A redundant epistatic interaction between IRF5 and STAT4 of the type I interferon pathway in susceptibility to lupus and rheumatoid arthritis

Abstract

Two transcription factors in the type I interferon pathway, IRF5 and STAT4, have been genetically associated with susceptibility to both systemic lupus erythematosus (SLE) and rheumatoid arthritis (RA). This study aimed to determine whether these two genes interact with each other to affect the disease susceptibilities. The genetic interactions between IRF5 and STAT4 polymorphisms in SLE and RA susceptibility were examined using the epistasis options in PLINK software. This study analyzes the genetic data from 2558 unrelated Korean participants including 589 SLE patients, 987 RA patients, and 982 controls. All 12 polymorphisms were individually associated with SLE susceptibility (p = 2.49 × 10(-8) to 0.00360).
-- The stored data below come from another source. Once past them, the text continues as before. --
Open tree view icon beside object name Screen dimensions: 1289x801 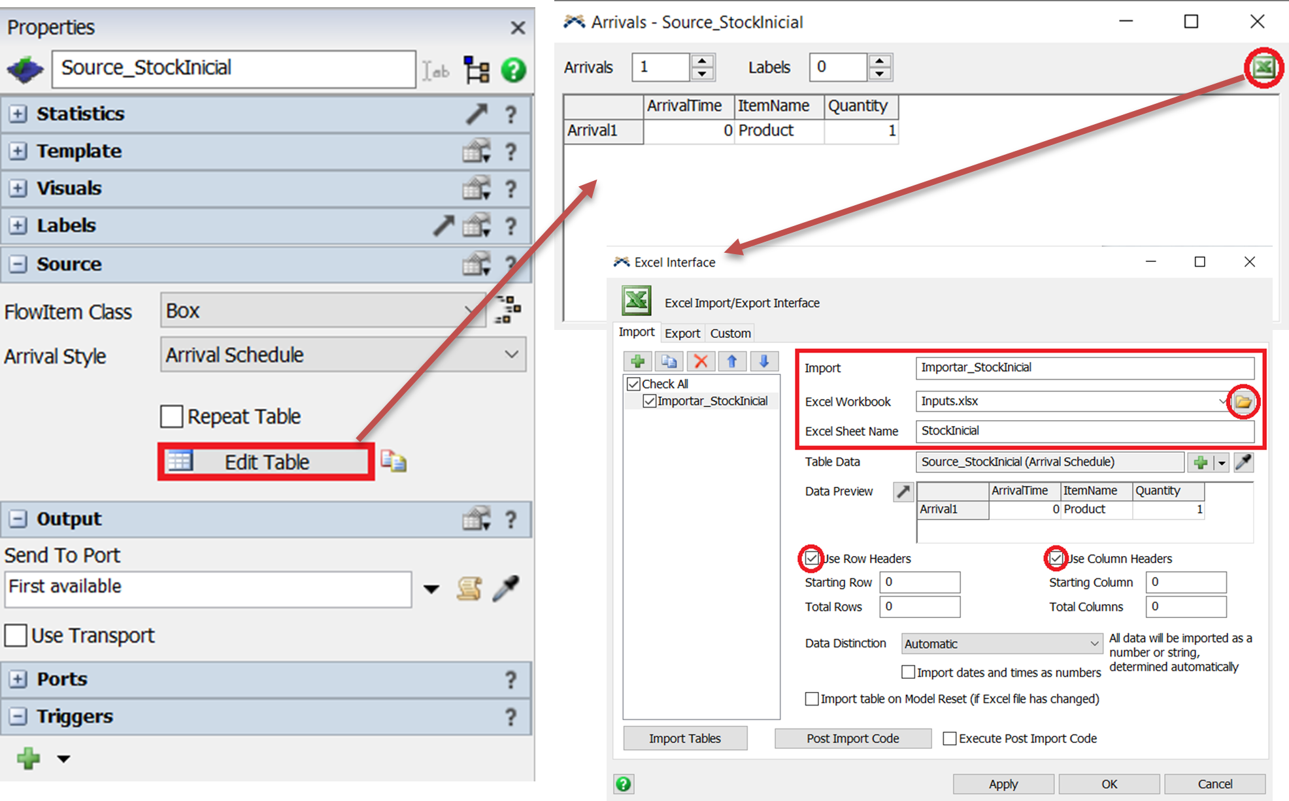[x=477, y=69]
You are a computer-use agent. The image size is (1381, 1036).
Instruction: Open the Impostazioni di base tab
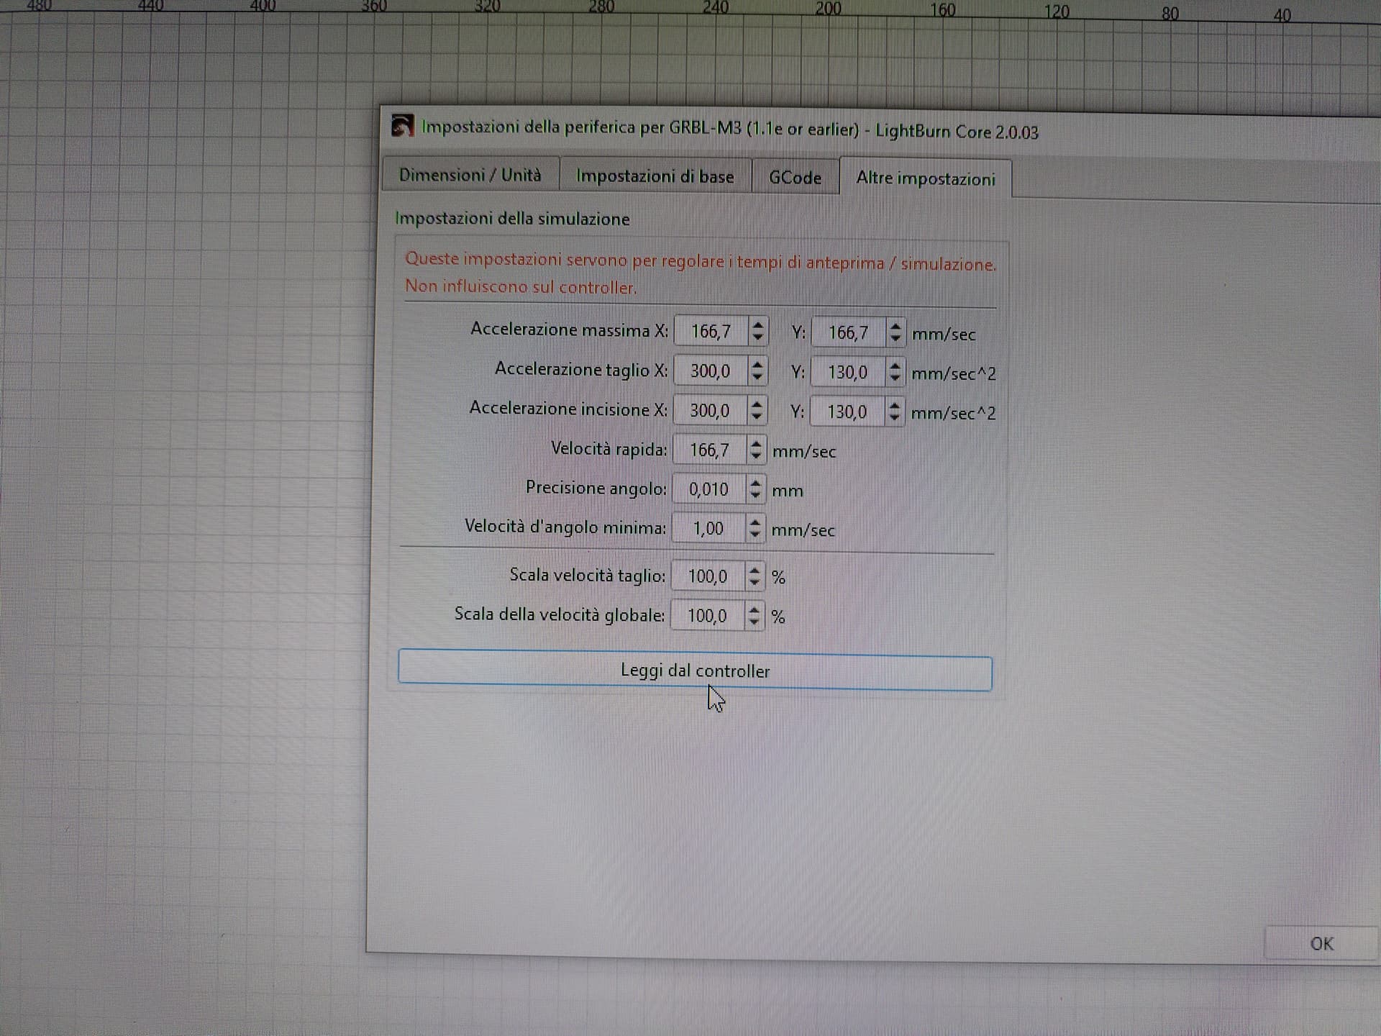(x=655, y=176)
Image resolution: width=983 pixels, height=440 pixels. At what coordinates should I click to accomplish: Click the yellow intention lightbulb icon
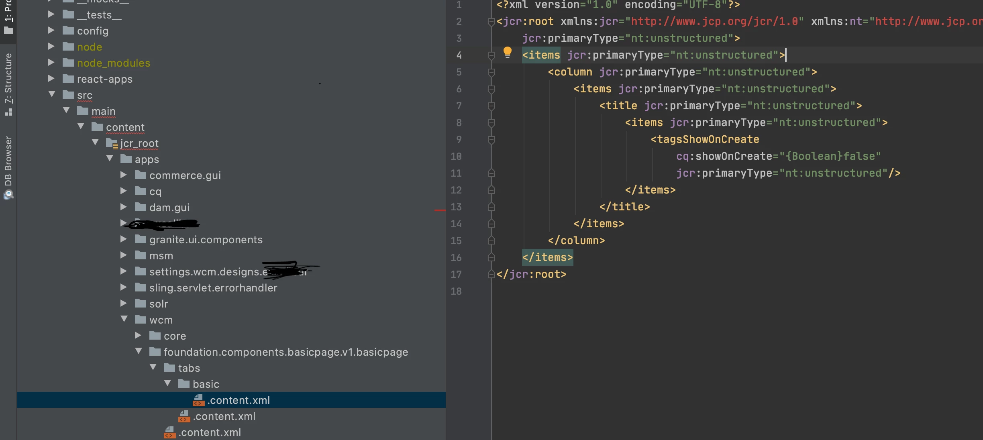[507, 52]
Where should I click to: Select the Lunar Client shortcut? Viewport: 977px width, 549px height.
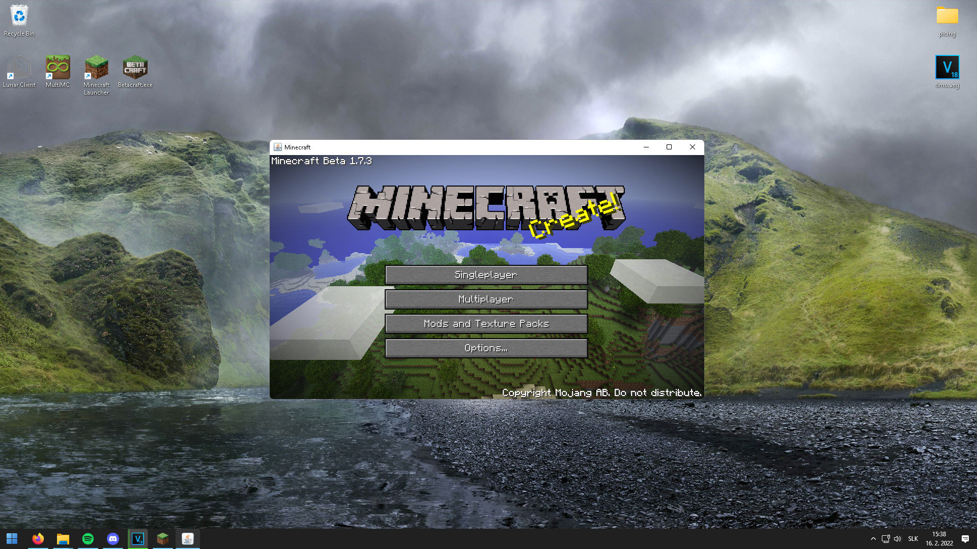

Among the three SLE-associated polymorphisms of IRF5, rs77571059, alternatively called CGGGG(3-4) indel, exhibited the lowest p value (4.60 × 10(-5)) and accounted for the observed associations of the other two single-nucleotide polymorphisms (SNPs). Among the nine SLE-associated SNPs of STAT4, rs16833215 exhibited the lowest p value (2.49 × 10(-8)) and accounted for all the other associations. These two polymorphisms, rs77571059 of IRF5 and rs16833215 of STAT4, interacted with each other for SLE susceptibility in a redundant manner (ORinteraction = 0.77, P epistasis = 0.040). Furthermore, these two polymorphisms, which had been individually associated with RA susceptibility, also interacted for RA susceptibility in the same manner (ORinteraction = 0.75, P epistasis = 0.014). A redundant interaction between IRF5 and STAT4 polymorphisms was found in susceptibility to the type I interferon pathway-associated rheumatic autoimmune diseases, SLE and RA, calling for further studies on confirmation of these findings.